_Records for this task_.
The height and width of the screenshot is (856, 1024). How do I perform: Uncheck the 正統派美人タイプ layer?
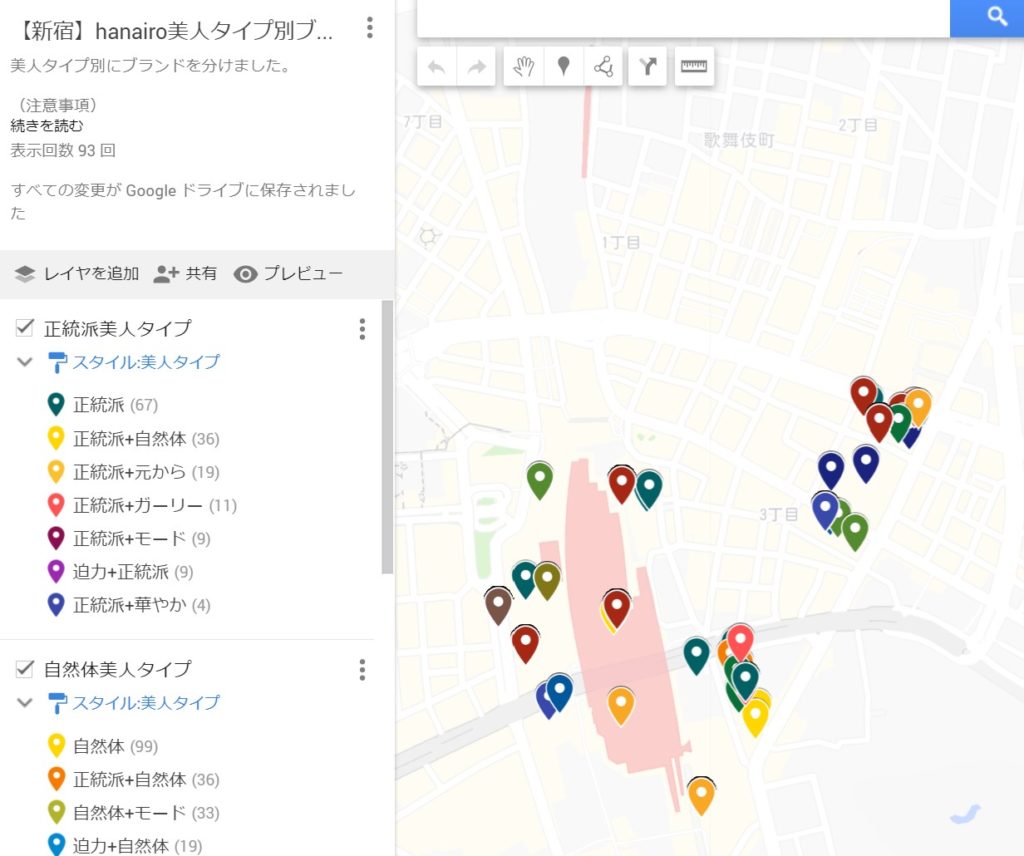coord(22,326)
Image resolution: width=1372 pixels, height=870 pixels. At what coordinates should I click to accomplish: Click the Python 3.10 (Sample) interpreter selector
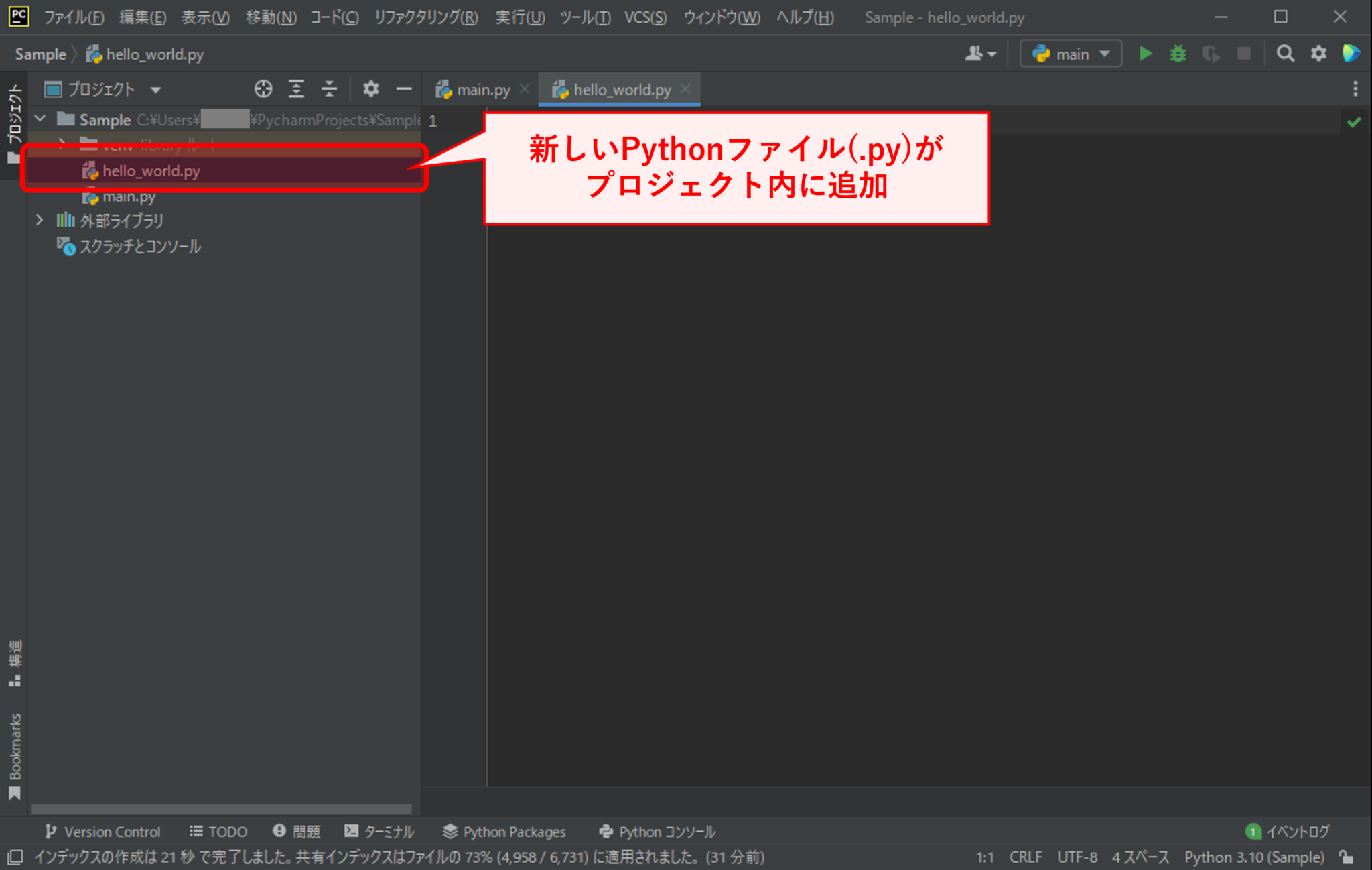point(1254,857)
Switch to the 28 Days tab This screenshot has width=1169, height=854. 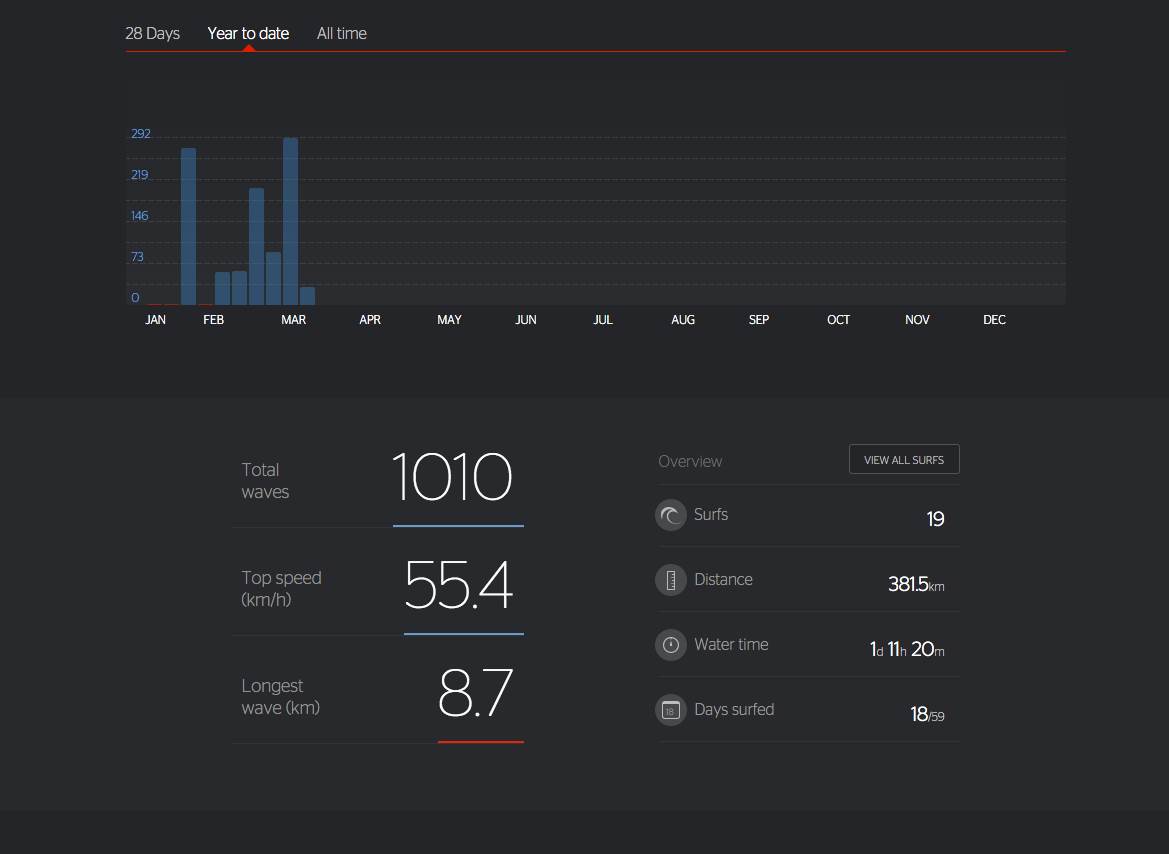tap(152, 33)
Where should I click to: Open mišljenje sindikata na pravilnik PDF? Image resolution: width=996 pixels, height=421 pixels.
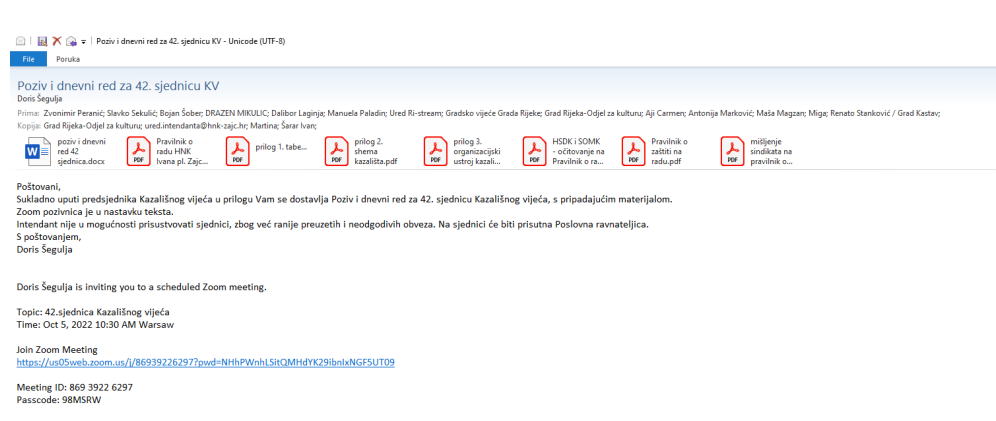[760, 151]
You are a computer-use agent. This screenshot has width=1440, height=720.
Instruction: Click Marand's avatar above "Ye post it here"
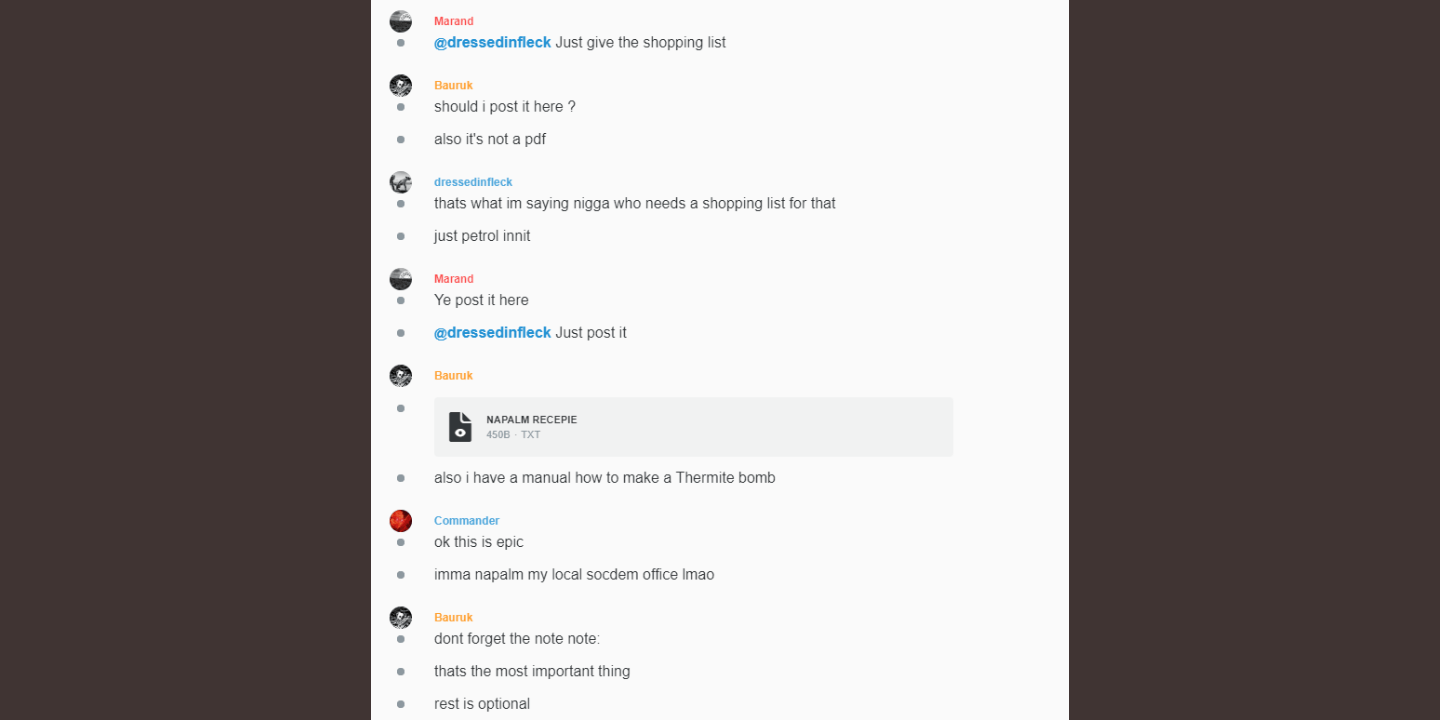(x=400, y=279)
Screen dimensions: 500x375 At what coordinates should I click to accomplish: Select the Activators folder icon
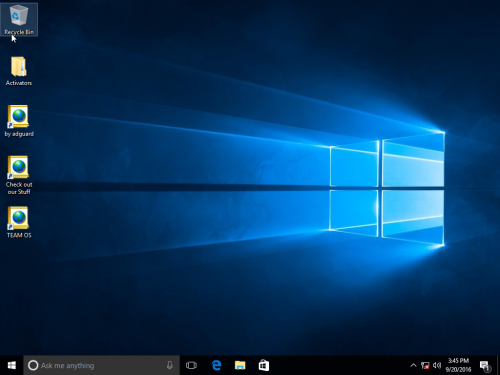pyautogui.click(x=19, y=71)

_Assignment_. The answer should contain only the lines from the one with "Screen dimensions: 500x375" through the last line of the material, given word for word and without pictures.

_Result of the task_.
Screen dimensions: 500x375 At what coordinates should I click to accomplish: Select the Activators folder icon
pyautogui.click(x=19, y=71)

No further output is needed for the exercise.